En 1.967 cumplía tres años de amores con mi novia y decidimos casarnos aún sin tener el título de abogado, como había sido la condición del padre de ella para autorizar la boda. Ya era mucho noviazgo y sólo me faltaba un año para terminar mi carrera, así pues, con mi sueldito de profesor y la ayuda prometida por mi madre, creíamos que se podía llevar adelante nuestra empresa matrimonial y fijamos la fecha.
Durante esos tres años había visitado puntualmente de 8 a 11 de la noche la casa de mi futura esposa, sin faltar una sola, que a esos extremos y exageraciones se llega cuando se está enamorado. Durante esas visitas siempre fui atendido con la delicadez propia de las tradicionales familias porteñas, tan querendonas como moralistas, tan a la antigua, como ahora se suele decir.

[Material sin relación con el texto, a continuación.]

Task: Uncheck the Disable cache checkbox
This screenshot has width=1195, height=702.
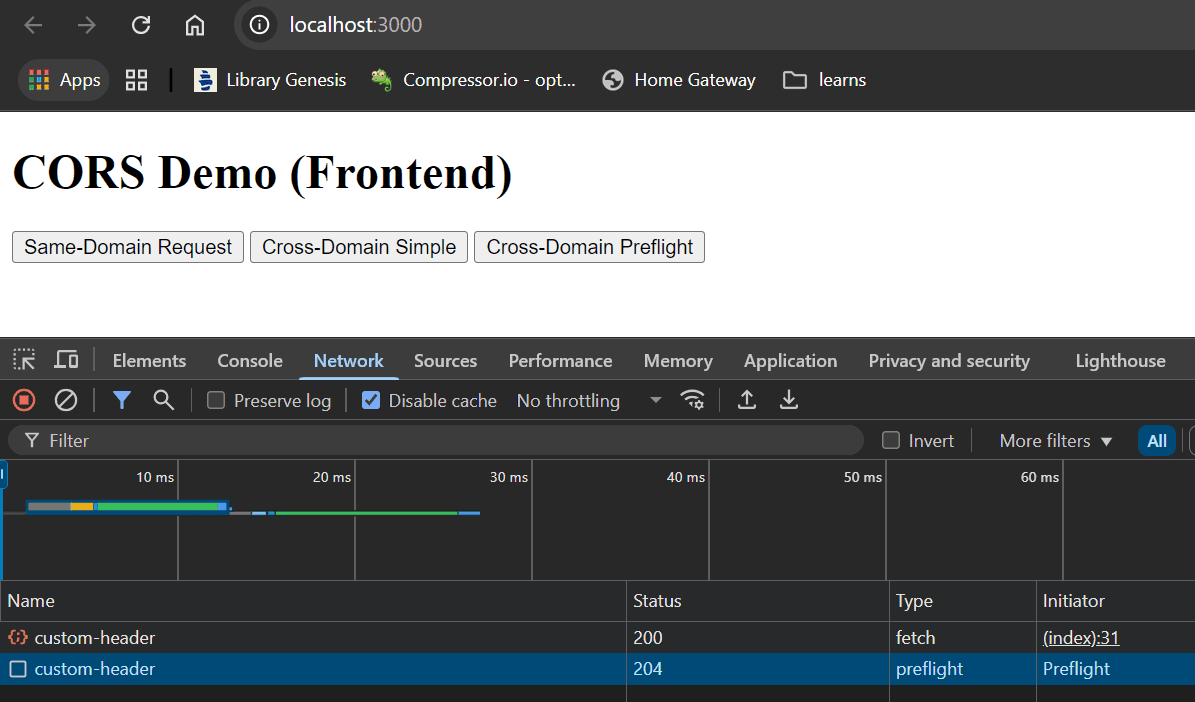Action: tap(371, 401)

En la familia de mi prometida existía una viejecita que había criado a mi suegra y que a groso modo podía tener entre 80 años y un piquillo más o menos. Era muy hacendosa y guardiana, porque me vigilaba desde lejos y a cierta hora me llevaba un platillo de confituras y un vaso de cola; en fin; era una segunda madre para mi novia y se quería mucho con ella, al punto que más que una empleada era considerada y tratada como un miembro más de la familia.
Un mes antes de fijar la fecha de nuestro matrimonio la buena “Guebin”, apodo cariñoso con que todos la llamábamos, enfermó de un violento derrame cerebral y fue internada en una clínica, donde permaneció inconsciente y desahuciada. Ella no sabía que día nos íbamos a casar, ni tampoco a dónde iríamos a pasar nuestra luna de miel.
Realizado el matrimonio nos fuimos a un balneario cercano de la costa donde estuvimos algunos días atormentados por una falla mecánica del automóvil que nos había prestado una cuñada. De regreso a Guayaquil, un sábado de tarde y a eso de las tres, decidimos continuar la gira nupcial viajando a Quito y como lo pensamos, hasta la capital no paramos, sin que ningún familiar mío o de mi mujer supiera de esta aventura, porque ni los vimos ni les contamos nada y ya en Quito, pasamos una linda noche bailando en un salón de postín con una pareja amiga que nos estaban esperando y a eso de las once regresamos al Hotel Majestic, ubicado en la esquina de la Plaza de la Independencia y con frente al Palacio Presidencial, donde teníamos una de las mejores piezas.
Todo fue acostarnos cansados de tanto trajín, el viaje y la bailada en un solo día y me dormí profundamente pero habrían transcurrido unos escasos minutos (no podría decir cuantos) y empecé a sentir que me remecían fuertemente. Era mi mujer que acababa de “sentir” la presencia de una persona que había venido caminando desde la puerta de la habitación, se había sentado al borde de la cama, justamente del lado en que ella estaba, para alzarle la sábana y tocar lentamente todo el cuerpo con gesto tan cariñoso y de confianza, que lejos de sentir miedo, se había sorprendido de la dulzura de esa presencia.
La impresión que dejó en mi mujer dicho “contacto” fue maravillosa, de paz y tranquilidad infinita y por ello no se asustó, pero al sentir que ese algo se había ido, me remeció para contar la rareza experimentada.
Yo entonces no daba importancia a estas situaciones como ahora les daría si me volvieran a suceder, así es que pensé que se trataba de un simple sueño, de esos que vienen cuando uno se encuentra entre dormido y despierto y no dije nada. Nos dormimos enseguida y al día siguiente ni ella ni yo volvimos a hablar del asunto, que no era la ocasión para perder tiempo con “pesadillas”.
Día domingo soleado, salimos a la calle a caminar, pero mi mujer opinó que sería mejor regresar a Guayaquil porque extrañaba a los suyos, a quienes no veía en más de una semana; así pues, tomamos el avión y regresamos, pero lejos de ir a nuestra villita decidimos pasar primero por la casa de los padres de ella para saludarlos y llegados al lugar, vimos como una serie de personas vestidas de negro – todos miembros de la familia – subían las escaleras regresando de un sepelio.
Entonces mi esposa comprendió todo y dijo: ¡Vienen de enterrar a “la Guebin” que ha de haber fallecido anoche cuando se despidió de mí. Acto seguido nos enteramos que a la misma hora del “contacto” había muerto en Guayaquil sin recobrar el conocimiento ni saber dónde estábamos nosotros. ¿Cómo dio con nuestro paradero? ¿Es que acaso en el más allá no existen las distancias ni los misterios?